On Day Four, I set off to find Larry Harvey. We climb to a covered wooden platform and sit in the shade. Harvey, 51, wears his trademark Stetson hat. "Burning Man is about being and doing, not politics," he says with a quiet yet evangelical passion. "It keeps any social barrier in abeyance. How do you tell a dot-com millionaire from a starving artist if one is dressed as a chicken and the other painted green?" He sees Black Rock as a model Utopia that's also the physical embodiment of the Internet. As with the Web, artists can show their work to patrons without the middleman--so long as they make their money deals off-playa. The festival accepts no sponsors or advertising. I remember a saying by another communal leader, Chairman Mao: "Revolution is not an invitation to a party, but a thunderstorm," and I decide he was wrong.

Or maybe not. Later that day the rains come, and there are dust storms so thick you can't see your hand. Winds gust up to 110 kmh. Our camp's shade structure blows down, never to rise again. Temperatures plunge. It's too cold to wash in a camp shower, and even some of the brightest glitterati are starting to look unkempt.

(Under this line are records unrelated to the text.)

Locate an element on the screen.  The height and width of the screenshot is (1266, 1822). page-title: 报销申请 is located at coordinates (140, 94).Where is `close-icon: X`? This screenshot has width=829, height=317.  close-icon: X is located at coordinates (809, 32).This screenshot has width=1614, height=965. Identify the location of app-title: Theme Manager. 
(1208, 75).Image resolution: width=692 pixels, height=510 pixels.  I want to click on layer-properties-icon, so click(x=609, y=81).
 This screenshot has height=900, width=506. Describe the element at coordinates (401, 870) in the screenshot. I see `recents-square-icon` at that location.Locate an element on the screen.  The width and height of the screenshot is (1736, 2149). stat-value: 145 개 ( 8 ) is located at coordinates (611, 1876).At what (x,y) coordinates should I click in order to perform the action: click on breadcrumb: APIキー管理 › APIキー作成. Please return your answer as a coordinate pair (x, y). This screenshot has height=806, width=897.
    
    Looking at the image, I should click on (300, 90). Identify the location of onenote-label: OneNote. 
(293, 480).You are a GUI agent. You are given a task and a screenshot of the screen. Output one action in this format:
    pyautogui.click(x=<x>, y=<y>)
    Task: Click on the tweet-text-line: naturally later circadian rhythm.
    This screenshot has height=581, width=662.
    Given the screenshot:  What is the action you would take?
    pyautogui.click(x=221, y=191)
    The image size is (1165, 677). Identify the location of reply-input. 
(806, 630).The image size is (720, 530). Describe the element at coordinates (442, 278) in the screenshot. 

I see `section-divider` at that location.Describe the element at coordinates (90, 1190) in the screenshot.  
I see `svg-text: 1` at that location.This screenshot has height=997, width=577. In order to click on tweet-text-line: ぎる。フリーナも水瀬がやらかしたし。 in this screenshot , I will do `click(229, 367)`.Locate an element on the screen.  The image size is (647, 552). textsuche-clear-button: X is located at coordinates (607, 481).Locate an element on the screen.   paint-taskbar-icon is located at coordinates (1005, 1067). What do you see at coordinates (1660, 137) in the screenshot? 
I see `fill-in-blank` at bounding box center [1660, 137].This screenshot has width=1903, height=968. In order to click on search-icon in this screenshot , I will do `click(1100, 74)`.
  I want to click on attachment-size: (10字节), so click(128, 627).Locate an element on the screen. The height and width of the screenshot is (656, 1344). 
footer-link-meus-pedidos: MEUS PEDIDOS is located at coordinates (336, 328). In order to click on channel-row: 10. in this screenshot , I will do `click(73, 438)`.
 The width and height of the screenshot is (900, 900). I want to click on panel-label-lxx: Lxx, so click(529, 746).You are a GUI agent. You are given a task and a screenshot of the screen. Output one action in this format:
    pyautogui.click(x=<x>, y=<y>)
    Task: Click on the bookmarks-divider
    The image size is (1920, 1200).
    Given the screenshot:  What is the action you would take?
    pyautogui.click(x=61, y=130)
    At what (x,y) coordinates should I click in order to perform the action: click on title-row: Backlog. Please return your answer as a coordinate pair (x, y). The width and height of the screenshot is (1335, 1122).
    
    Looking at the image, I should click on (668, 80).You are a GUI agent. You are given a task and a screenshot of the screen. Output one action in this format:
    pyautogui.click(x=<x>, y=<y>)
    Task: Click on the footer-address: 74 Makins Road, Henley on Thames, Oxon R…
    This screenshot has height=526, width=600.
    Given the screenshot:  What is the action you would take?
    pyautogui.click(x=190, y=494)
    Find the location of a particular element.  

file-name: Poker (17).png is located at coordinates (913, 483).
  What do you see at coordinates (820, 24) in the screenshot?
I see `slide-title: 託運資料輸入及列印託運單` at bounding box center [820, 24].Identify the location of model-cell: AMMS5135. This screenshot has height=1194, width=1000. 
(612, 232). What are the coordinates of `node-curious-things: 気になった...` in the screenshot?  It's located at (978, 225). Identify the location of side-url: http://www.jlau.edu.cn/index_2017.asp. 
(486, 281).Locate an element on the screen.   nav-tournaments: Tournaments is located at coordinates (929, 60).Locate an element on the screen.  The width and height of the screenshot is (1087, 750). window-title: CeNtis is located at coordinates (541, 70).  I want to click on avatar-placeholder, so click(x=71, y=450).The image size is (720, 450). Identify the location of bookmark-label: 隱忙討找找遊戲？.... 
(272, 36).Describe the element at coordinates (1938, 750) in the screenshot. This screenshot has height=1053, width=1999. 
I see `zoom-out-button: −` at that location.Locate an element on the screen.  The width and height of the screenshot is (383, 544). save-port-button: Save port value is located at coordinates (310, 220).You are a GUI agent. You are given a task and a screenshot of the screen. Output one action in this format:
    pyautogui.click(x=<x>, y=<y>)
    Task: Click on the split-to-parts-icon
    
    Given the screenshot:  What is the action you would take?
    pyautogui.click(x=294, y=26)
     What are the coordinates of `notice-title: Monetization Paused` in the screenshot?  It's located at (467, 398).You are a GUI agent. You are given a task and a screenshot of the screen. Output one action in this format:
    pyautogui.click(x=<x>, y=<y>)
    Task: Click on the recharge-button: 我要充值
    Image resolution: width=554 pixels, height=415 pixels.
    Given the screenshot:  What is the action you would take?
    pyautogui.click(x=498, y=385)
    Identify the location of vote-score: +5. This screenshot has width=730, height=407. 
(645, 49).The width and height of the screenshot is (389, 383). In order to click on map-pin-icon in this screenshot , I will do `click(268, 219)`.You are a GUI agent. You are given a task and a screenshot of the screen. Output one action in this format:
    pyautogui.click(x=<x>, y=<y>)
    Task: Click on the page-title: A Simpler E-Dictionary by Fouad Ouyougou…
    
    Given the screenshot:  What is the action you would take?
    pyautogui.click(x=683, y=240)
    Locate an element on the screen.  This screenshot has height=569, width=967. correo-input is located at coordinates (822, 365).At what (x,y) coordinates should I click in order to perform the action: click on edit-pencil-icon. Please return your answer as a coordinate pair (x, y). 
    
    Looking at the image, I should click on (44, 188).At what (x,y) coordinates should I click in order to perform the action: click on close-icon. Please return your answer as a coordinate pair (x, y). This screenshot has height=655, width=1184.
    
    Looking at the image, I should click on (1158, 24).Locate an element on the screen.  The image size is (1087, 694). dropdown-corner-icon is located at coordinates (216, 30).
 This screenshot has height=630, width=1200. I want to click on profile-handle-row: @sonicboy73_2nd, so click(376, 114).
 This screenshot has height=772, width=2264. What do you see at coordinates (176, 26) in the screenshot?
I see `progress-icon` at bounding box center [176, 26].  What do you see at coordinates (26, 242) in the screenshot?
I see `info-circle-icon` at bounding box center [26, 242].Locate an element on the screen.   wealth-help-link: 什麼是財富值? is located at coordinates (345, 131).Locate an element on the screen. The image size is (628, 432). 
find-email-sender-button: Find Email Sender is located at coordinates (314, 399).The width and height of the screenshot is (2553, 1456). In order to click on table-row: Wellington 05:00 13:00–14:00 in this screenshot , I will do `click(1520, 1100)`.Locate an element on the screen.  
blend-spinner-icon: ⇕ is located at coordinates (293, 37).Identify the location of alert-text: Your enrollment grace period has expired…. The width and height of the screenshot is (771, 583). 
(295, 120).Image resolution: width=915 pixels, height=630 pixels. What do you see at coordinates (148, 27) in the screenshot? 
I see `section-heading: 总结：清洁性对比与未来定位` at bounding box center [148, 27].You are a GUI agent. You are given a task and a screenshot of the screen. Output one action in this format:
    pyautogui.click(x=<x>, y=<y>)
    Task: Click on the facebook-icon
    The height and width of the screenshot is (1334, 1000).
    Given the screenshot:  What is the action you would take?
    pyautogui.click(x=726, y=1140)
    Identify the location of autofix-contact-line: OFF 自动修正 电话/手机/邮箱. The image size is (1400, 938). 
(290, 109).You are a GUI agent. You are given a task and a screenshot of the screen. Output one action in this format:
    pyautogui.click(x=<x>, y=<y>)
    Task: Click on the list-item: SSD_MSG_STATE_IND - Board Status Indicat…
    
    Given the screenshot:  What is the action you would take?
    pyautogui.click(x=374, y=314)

Still, the day of the burn feels like New Year's Eve. There's palpable suspense. Small groups gather around the Man, waiting. "After the burn, people go nuts," a man on a bike tells me. "They start making love." True to the gestalt, the Man accidentally goes off a bit early, throwing off the schedules of 200 fire performers. There are fireworks, a laser light show, and an opera featuring body-painted, shivering performers joining a yoni and lingam. People cheer and dance in the glowing embers of neon tubing and wood. Then they head for the camps to continue the all-night party.

As Black Rock City vanishes, Chas and Ed rewind their videos, repack the truck, and head east. I catch a ride to Reno to await my flight and wander the casinos, watching the glazed eyes of casino gamblers as they feed quarters into machines. Maybe next year they should try Burning Man.